Last week in Boston, the 30th annual meeting of the Heart Rhythm Society (HRS) highlighted a series of clinical studies that touted solutions for managing cardiac patients with abnormal heart rhythms. However, the sentiment of German writer J.W. Goethe encapsulates the complication of proposing one treatment choice as the epitome of therapies for this vast and complex patient population--caveats always arise.
After eight years of follow-up, the MADIT II trial found that the survival benefits increased by a year in heart attack survivors who received implanted cardioverter defibrillators (ICDs). However, this finding did not hold true for those patients who developed worsening heart failure.
Also, a few studies tackled the problem of lead extraction in the event that either a pacemaker or ICD lead malfunctioned. The four-year, retrospective LEXiCon study found a 97.7 percent clinical success rate and a 96.5 percent complete lead removal success rate with laser-assisted lead extraction in 13 U.S. and Canadian centers. However, even lead investigator Dr. Bruce L. Wilkoff acknowledged to Cardiovascular Business News that there is "a learning curve" associated with success rates of operators.
Two studies examined the application of antiarrhythmic drug therapy with varying outcomes. Despite high mortality rates associated with Multaq (dronedarone) in the earlier ANDROMEDA trial, the ATHENA trial found that the antiarrhythmic agent had no adverse effect on mortality in atrial fibrillation patients with stable heart failure, and patients had a lower incidence of primary outcome events when allocated to dronedarone therapy, compared to placebo.
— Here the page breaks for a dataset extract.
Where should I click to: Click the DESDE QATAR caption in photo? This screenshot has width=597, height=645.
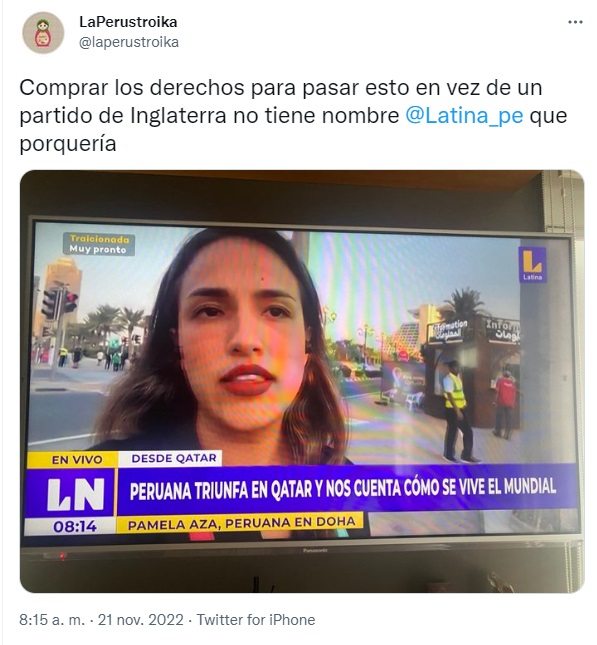click(174, 458)
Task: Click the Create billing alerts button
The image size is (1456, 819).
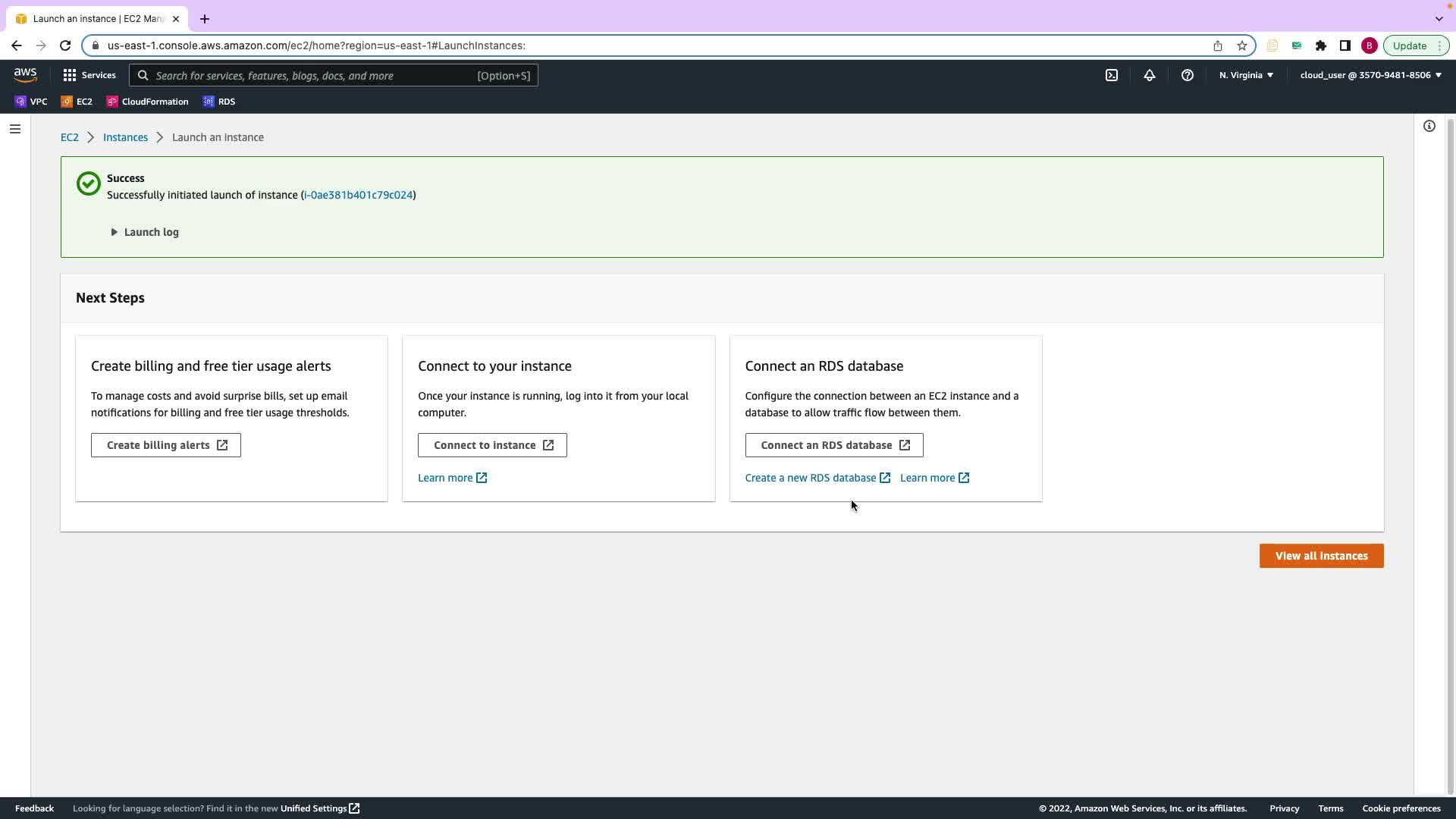Action: point(165,445)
Catheter ablation could be an alternative for patients with paroxysmal a-fib, who are unresponsive to prior antiarrhythmic drug therapy, as the results of the Thermocool AF trial showed a substantially reduced risk of recurrent atrial arrhythmias for those who underwent ablation. However promising the results, the study does not answer the question about whether catheter ablation is superior as a first-line therapy compared to the drug therapy.
With more than two million patients diagnosed with atrial fibrillation in the U.S., these questions and solutions about superior therapies will continue to unfold as various trials attempt to manage this complicated and growing patient population, along with all heart rhythm disorders.